Another interesting ghostly apparition related to Native American lore is about the beautiful Indian maiden during the mid-1800s who is the “Siren of Loyalsock Creek.” Sweet Cicely would lure raftsmen to their death on the riffles of Loyalsock Creek with her sweet, haunting and alluring voice. She reportedly sang because she was happy although raftsmen supposedly murdered her.
There are several non-Native American-related spooky tales of this area. The most famous involves the immortal American author Mark Twain.
Twain came to Williamsport in 1869 to lecture. While walking around downtown he was disturbed and disgusted by the rundown condition of the some of the city’s graveyards, particularly the one located in Ross Park on Pine Street, site of the former City Hall.
Most of the coffins and remains formerly held in that graveyard were disinterred and placed in the Williamsport Cemetery on Washington Boulevard. What remained at Ross Park were decaying reminders of the former graveyard. What Twain saw while sitting on the steps of the Pine Street Methodist Church inspired him to write a short story titled, “The Remarkable Dream.”
In the story Twain has a conversation with a disgusted skeleton that was picking up some of the other remains from the rundown cemetery. Other “residents” of the rundown cemetery join the skeleton to try to find a more respectable final resting place.
Twain described hearing the “click clack” of the skeleton. The skeleton in question told Twain, “We are all leaving. We cannot tolerate the treatment we are receiving at the hands of our descendants. They open new cemeteries, but they leave us to our ignominy.”
Twain’s story first appeared in the Buffalo Express in 1870, a newspaper that Twain edited and was part owner.
Another strange tale involves the Thomas Taber Museum of the Lycoming County Historical Society. Its provenance is uncertain, so it may be apocryphal.

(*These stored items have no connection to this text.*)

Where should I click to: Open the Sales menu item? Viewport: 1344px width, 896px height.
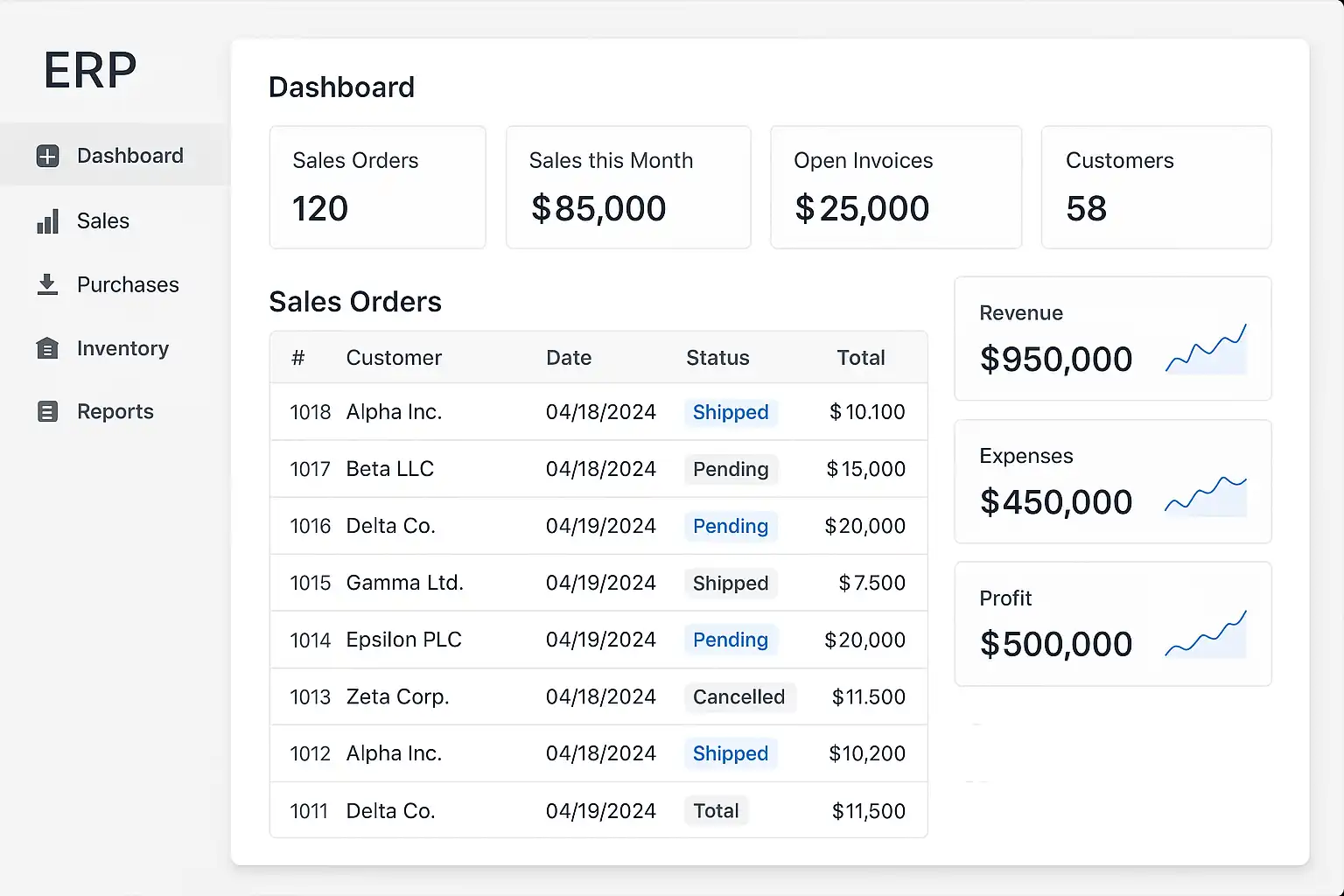[103, 221]
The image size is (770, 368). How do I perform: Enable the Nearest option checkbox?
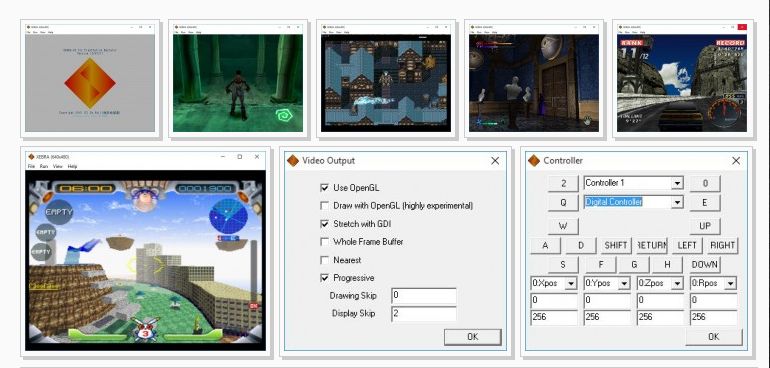pos(324,260)
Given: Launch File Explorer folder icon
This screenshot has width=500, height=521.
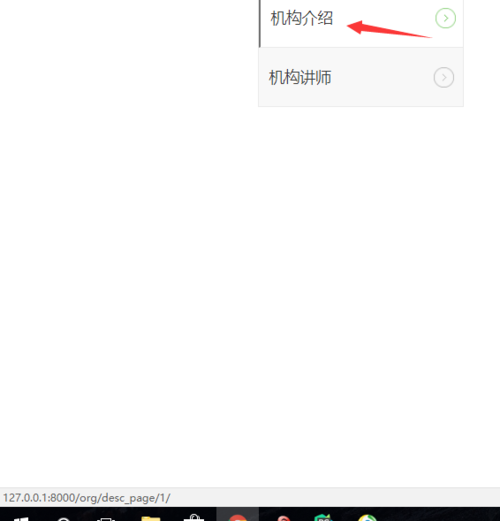Looking at the screenshot, I should click(x=151, y=518).
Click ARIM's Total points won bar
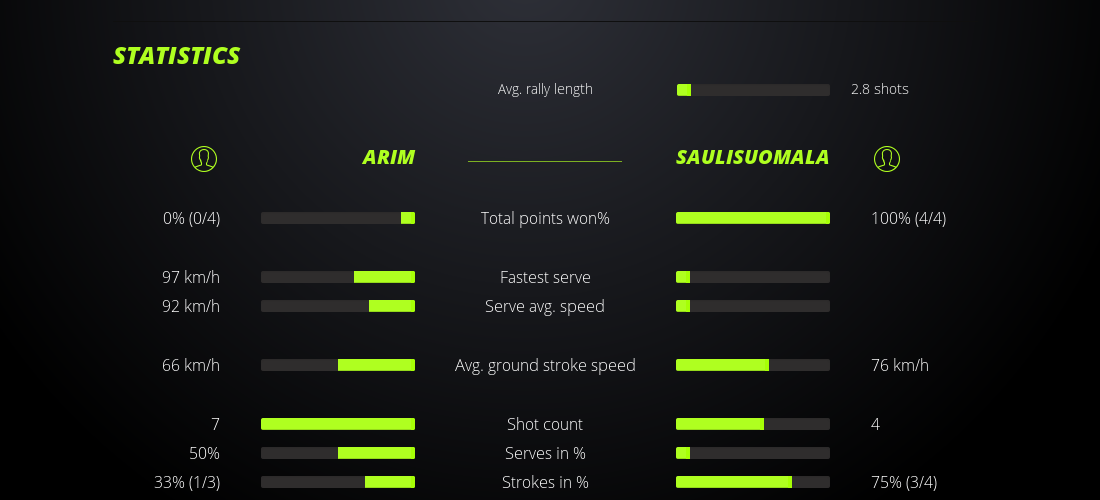Viewport: 1100px width, 500px height. pyautogui.click(x=338, y=218)
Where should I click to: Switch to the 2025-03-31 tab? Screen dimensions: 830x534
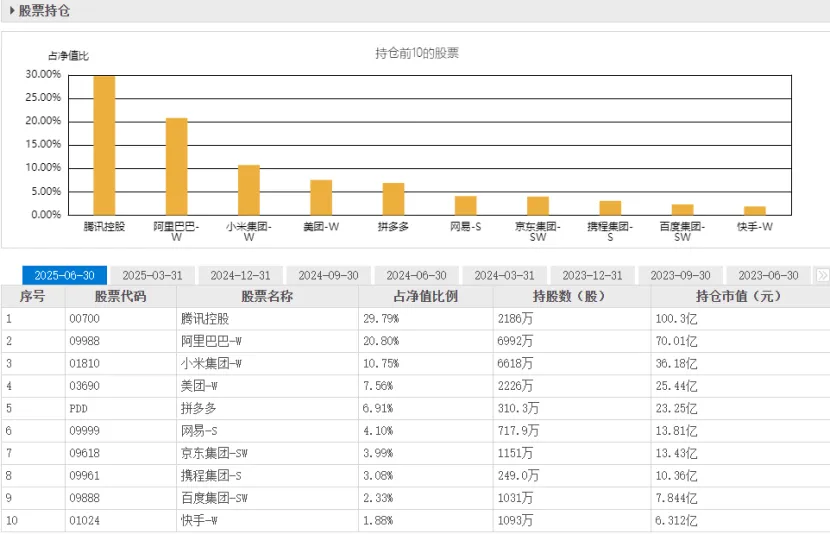pos(152,275)
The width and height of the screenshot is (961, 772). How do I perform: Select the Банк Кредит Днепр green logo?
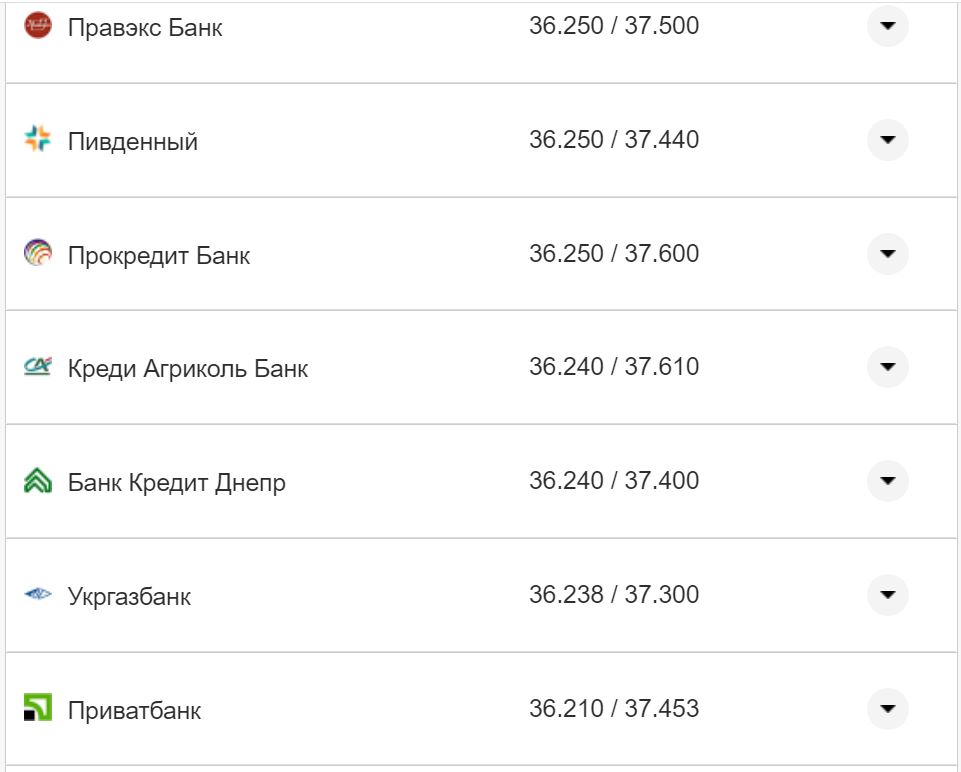point(38,480)
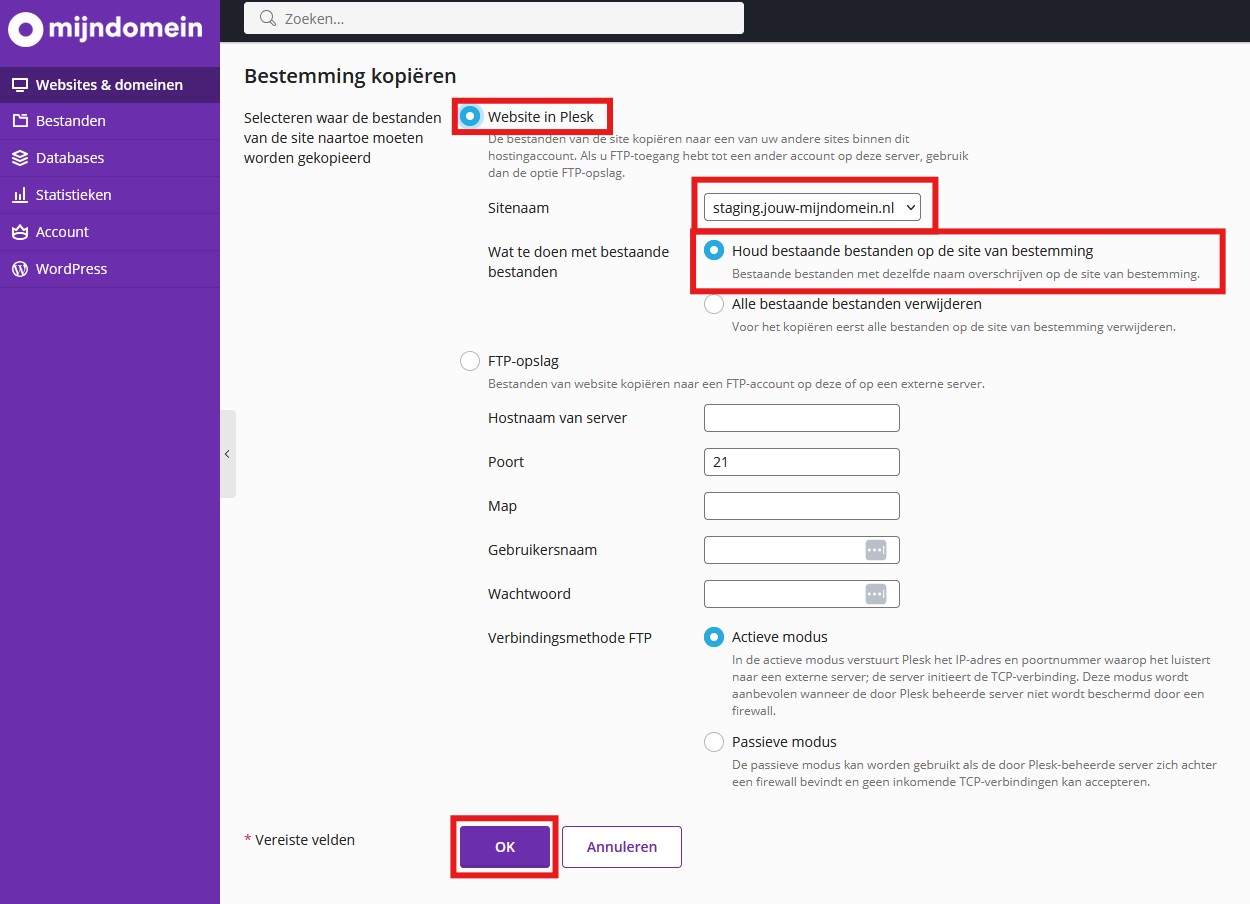Click the mijndomein logo

pos(105,29)
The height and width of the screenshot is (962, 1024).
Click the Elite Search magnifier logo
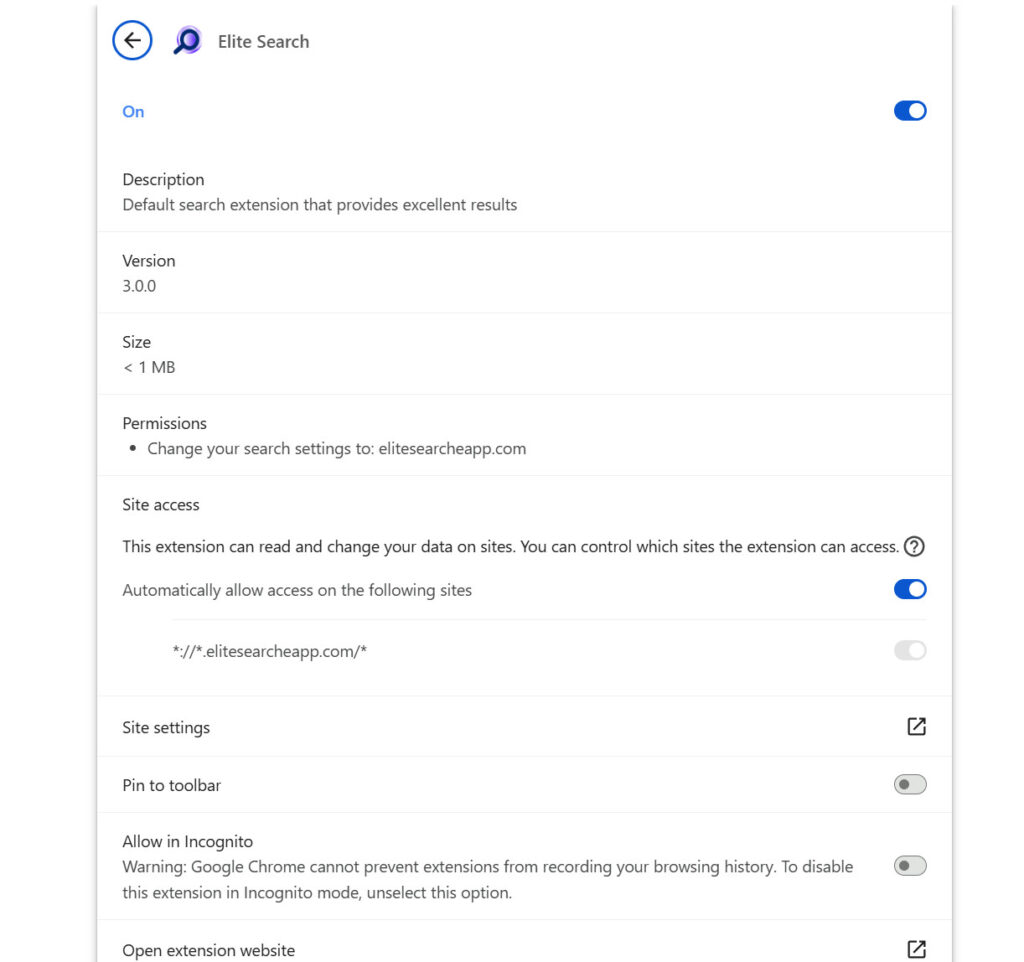(187, 41)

The tale involves the portrait of 3-year old Nellie Tallman painted by her father, John. While she was being painted she fell from a stool and broke her neck, an injury that killed her. The portrait was later donated to the museum.
Shortly after the painting was donated it fell down and was damaged. It was sent out to be repaired. Soon after being returned, it fell down again. It was put back up and fell down several more times. It was later moved to Victorian Parlor of the museum and few days after being placed there, it was found lying face down on the floor. No explanations have been developed for why Nellie’s portrait kept falling down. Some assert that it is haunted.